**What is needed**
The entries shown next need to be written again word for word.

**Information provided**
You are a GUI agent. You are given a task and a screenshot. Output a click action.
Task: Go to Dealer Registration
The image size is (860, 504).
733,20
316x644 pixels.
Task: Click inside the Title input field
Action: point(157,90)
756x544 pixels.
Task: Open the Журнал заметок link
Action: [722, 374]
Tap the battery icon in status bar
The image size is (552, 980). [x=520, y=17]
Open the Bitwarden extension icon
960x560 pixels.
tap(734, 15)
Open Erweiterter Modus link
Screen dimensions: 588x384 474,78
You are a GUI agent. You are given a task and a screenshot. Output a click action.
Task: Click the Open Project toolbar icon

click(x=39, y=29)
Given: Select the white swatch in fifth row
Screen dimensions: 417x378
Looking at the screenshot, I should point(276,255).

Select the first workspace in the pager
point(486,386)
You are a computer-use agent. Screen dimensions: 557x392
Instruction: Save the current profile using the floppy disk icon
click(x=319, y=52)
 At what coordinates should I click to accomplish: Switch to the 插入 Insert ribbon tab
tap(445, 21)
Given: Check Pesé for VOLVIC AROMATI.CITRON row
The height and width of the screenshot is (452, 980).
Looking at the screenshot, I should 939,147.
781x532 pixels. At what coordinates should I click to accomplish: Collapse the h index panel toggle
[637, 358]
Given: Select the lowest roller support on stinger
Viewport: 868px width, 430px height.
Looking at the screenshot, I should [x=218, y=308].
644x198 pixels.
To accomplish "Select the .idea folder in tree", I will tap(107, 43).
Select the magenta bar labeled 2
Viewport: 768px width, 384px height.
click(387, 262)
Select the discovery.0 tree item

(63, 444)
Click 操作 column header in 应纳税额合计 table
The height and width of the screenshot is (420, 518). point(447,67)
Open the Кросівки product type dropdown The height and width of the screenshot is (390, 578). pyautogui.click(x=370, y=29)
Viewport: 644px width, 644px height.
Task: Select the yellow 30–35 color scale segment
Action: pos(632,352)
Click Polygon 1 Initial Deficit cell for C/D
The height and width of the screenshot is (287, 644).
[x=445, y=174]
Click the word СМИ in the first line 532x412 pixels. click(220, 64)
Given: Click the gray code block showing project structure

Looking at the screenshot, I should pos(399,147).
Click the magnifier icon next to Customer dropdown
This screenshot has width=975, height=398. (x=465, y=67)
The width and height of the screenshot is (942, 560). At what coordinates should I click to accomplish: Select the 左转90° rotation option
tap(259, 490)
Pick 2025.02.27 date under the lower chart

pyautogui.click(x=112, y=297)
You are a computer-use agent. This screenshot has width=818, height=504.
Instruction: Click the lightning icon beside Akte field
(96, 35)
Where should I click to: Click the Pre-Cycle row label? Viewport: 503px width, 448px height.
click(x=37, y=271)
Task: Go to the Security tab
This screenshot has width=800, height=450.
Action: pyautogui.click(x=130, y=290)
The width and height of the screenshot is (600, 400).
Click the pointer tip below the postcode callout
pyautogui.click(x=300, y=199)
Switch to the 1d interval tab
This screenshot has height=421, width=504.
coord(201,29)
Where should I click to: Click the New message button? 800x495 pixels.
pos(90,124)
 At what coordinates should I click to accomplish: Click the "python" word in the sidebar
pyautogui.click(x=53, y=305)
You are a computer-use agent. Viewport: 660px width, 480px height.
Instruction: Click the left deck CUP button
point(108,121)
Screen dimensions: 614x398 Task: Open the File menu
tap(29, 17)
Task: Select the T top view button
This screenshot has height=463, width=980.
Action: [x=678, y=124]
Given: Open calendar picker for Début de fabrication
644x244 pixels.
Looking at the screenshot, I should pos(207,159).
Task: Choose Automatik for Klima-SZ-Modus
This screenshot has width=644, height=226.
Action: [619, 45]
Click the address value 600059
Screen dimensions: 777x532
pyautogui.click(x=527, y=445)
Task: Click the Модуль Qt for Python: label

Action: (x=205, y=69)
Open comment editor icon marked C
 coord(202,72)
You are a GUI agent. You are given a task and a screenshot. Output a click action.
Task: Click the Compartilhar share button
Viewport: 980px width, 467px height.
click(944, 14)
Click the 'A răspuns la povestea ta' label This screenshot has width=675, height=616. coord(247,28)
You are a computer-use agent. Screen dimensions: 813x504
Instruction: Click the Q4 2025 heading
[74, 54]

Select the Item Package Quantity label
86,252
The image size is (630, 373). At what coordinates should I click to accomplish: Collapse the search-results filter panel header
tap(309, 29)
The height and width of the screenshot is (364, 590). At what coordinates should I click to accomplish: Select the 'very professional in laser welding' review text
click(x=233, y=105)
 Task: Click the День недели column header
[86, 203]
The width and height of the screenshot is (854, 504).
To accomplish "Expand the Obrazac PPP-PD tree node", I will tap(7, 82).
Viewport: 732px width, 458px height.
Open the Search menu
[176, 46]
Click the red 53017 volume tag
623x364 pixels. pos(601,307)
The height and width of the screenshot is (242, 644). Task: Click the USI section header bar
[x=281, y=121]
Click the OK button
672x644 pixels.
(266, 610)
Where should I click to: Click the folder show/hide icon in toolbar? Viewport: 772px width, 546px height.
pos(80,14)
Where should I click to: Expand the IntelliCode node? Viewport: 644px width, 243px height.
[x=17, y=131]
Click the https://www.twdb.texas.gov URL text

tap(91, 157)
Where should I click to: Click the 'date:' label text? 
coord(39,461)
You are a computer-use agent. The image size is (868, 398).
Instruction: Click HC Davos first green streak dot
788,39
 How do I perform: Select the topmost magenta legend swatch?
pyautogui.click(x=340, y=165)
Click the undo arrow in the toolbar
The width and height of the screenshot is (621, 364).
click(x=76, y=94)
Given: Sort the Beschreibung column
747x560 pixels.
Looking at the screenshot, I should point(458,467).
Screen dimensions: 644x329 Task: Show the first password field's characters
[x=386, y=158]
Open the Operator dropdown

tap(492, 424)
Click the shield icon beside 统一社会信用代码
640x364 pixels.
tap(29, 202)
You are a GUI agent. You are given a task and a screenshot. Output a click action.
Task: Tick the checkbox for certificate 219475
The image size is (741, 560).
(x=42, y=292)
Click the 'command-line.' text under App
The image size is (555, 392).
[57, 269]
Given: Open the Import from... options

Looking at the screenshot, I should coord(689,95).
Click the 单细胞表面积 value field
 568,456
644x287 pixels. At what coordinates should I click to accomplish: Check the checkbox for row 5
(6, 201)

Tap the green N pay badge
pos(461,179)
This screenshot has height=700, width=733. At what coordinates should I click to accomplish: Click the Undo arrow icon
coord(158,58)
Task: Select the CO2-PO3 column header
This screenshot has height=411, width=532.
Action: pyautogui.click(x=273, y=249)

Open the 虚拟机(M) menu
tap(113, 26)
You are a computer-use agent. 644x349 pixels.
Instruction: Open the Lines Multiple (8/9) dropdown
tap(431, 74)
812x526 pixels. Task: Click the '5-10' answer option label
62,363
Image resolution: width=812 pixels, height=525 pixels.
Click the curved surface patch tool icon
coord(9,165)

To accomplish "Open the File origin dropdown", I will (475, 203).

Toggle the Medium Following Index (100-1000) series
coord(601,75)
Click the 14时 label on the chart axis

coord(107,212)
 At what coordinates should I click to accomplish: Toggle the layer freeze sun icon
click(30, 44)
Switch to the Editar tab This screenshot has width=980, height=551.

**Task output**
You are a GUI agent. You are given a task and a screenshot. Output a click action.
Task: Go to Dealer Registration
The image size is (860, 504).
733,20
316x644 pixels.
Task: Click inside the Title input field
Action: point(157,90)
756x544 pixels.
Task: Open the Журнал заметок link
Action: [722, 374]
Tap the battery icon in status bar
The image size is (552, 980). [x=520, y=17]
Open the Bitwarden extension icon
960x560 pixels.
tap(734, 15)
Open Erweiterter Modus link
Screen dimensions: 588x384 474,78
You are a GUI agent. You are given a task and a screenshot. Output a click action.
Task: Click the Open Project toolbar icon

click(x=39, y=29)
Given: Select the white swatch in fifth row
Screen dimensions: 417x378
Looking at the screenshot, I should point(276,255).

Select the first workspace in the pager
point(486,386)
You are a computer-use agent. Screen dimensions: 557x392
Instruction: Save the current profile using the floppy disk icon
click(x=319, y=52)
 At what coordinates should I click to accomplish: Switch to the 插入 Insert ribbon tab
tap(445, 21)
Given: Check Pesé for VOLVIC AROMATI.CITRON row
The height and width of the screenshot is (452, 980).
Looking at the screenshot, I should 939,147.
781x532 pixels. At what coordinates should I click to accomplish: Collapse the h index panel toggle
[637, 358]
Given: Select the lowest roller support on stinger
Viewport: 868px width, 430px height.
Looking at the screenshot, I should [x=218, y=308].
644x198 pixels.
To accomplish "Select the .idea folder in tree", I will tap(107, 43).
Select the magenta bar labeled 2
Viewport: 768px width, 384px height.
click(387, 262)
Select the discovery.0 tree item

(63, 444)
Click 操作 column header in 应纳税额合计 table
The height and width of the screenshot is (420, 518). point(447,67)
Open the Кросівки product type dropdown The height and width of the screenshot is (390, 578). pyautogui.click(x=370, y=29)
Viewport: 644px width, 644px height.
Task: Select the yellow 30–35 color scale segment
Action: pos(632,352)
Click Polygon 1 Initial Deficit cell for C/D
The height and width of the screenshot is (287, 644).
[x=445, y=174]
Click the word СМИ in the first line 532x412 pixels. click(220, 64)
Given: Click the gray code block showing project structure

Looking at the screenshot, I should pos(399,147).
Click the magnifier icon next to Customer dropdown
This screenshot has width=975, height=398. (x=465, y=67)
The width and height of the screenshot is (942, 560). At what coordinates should I click to accomplish: Select the 左转90° rotation option
tap(259, 490)
Pick 2025.02.27 date under the lower chart

pyautogui.click(x=112, y=297)
You are a computer-use agent. This screenshot has width=818, height=504.
Instruction: Click the lightning icon beside Akte field
(96, 35)
Where should I click to: Click the Pre-Cycle row label? Viewport: 503px width, 448px height.
click(x=37, y=271)
Task: Go to the Security tab
This screenshot has width=800, height=450.
Action: pyautogui.click(x=130, y=290)
The width and height of the screenshot is (600, 400).
Click the pointer tip below the postcode callout
pyautogui.click(x=300, y=199)
Switch to the 1d interval tab
This screenshot has height=421, width=504.
coord(201,29)
Where should I click to: Click the New message button? 800x495 pixels.
pos(90,124)
 At what coordinates should I click to accomplish: Click the "python" word in the sidebar
pyautogui.click(x=53, y=305)
You are a computer-use agent. Viewport: 660px width, 480px height.
Instruction: Click the left deck CUP button
point(108,121)
Screen dimensions: 614x398 Task: Open the File menu
tap(29, 17)
Task: Select the T top view button
This screenshot has height=463, width=980.
Action: [x=678, y=124]
Given: Open calendar picker for Début de fabrication
644x244 pixels.
Looking at the screenshot, I should pos(207,159).
Task: Choose Automatik for Klima-SZ-Modus
This screenshot has width=644, height=226.
Action: [619, 45]
Click the address value 600059
Screen dimensions: 777x532
pyautogui.click(x=527, y=445)
Task: Click the Модуль Qt for Python: label

Action: (x=205, y=69)
Open comment editor icon marked C
 coord(202,72)
You are a GUI agent. You are given a task and a screenshot. Output a click action.
Task: Click the Compartilhar share button
Viewport: 980px width, 467px height.
click(944, 14)
Click the 'A răspuns la povestea ta' label This screenshot has width=675, height=616. coord(247,28)
You are a computer-use agent. Screen dimensions: 813x504
Instruction: Click the Q4 2025 heading
[74, 54]

Select the Item Package Quantity label
86,252
The image size is (630, 373). At what coordinates should I click to accomplish: Collapse the search-results filter panel header
tap(309, 29)
The height and width of the screenshot is (364, 590). At what coordinates should I click to accomplish: Select the 'very professional in laser welding' review text
click(x=233, y=105)
 Task: Click the День недели column header
[86, 203]
The width and height of the screenshot is (854, 504).
To accomplish "Expand the Obrazac PPP-PD tree node", I will tap(7, 82).
Viewport: 732px width, 458px height.
Open the Search menu
[176, 46]
Click the red 53017 volume tag
623x364 pixels. pos(601,307)
The height and width of the screenshot is (242, 644). Task: Click the USI section header bar
[x=281, y=121]
Click the OK button
672x644 pixels.
(266, 610)
Where should I click to: Click the folder show/hide icon in toolbar? Viewport: 772px width, 546px height.
pos(80,14)
Where should I click to: Expand the IntelliCode node? Viewport: 644px width, 243px height.
[x=17, y=131]
Click the https://www.twdb.texas.gov URL text

tap(91, 157)
Where should I click to: Click the 'date:' label text? 
coord(39,461)
You are a computer-use agent. The image size is (868, 398).
Instruction: Click HC Davos first green streak dot
788,39
 How do I perform: Select the topmost magenta legend swatch?
pyautogui.click(x=340, y=165)
Click the undo arrow in the toolbar
The width and height of the screenshot is (621, 364).
click(x=76, y=94)
Given: Sort the Beschreibung column
747x560 pixels.
Looking at the screenshot, I should point(458,467).
Screen dimensions: 644x329 Task: Show the first password field's characters
[x=386, y=158]
Open the Operator dropdown

tap(492, 424)
Click the shield icon beside 统一社会信用代码
640x364 pixels.
tap(29, 202)
You are a GUI agent. You are given a task and a screenshot. Output a click action.
Task: Tick the checkbox for certificate 219475
The image size is (741, 560).
(x=42, y=292)
Click the 'command-line.' text under App
The image size is (555, 392).
[57, 269]
Given: Open the Import from... options

Looking at the screenshot, I should coord(689,95).
Click the 单细胞表面积 value field
 568,456
644x287 pixels. At what coordinates should I click to accomplish: Check the checkbox for row 5
(6, 201)

Tap the green N pay badge
pos(461,179)
This screenshot has height=700, width=733. At what coordinates should I click to accomplish: Click the Undo arrow icon
coord(158,58)
Task: Select the CO2-PO3 column header
This screenshot has height=411, width=532.
Action: pyautogui.click(x=273, y=249)

Open the 虚拟机(M) menu
tap(113, 26)
You are a computer-use agent. 644x349 pixels.
Instruction: Open the Lines Multiple (8/9) dropdown
tap(431, 74)
812x526 pixels. Task: Click the '5-10' answer option label
62,363
Image resolution: width=812 pixels, height=525 pixels.
Click the curved surface patch tool icon
coord(9,165)

To accomplish "Open the File origin dropdown", I will (475, 203).

Toggle the Medium Following Index (100-1000) series
coord(601,75)
Click the 14时 label on the chart axis

coord(107,212)
 At what coordinates should I click to accomplish: Toggle the layer freeze sun icon
click(30, 44)
Switch to the Editar tab This screenshot has width=980, height=551.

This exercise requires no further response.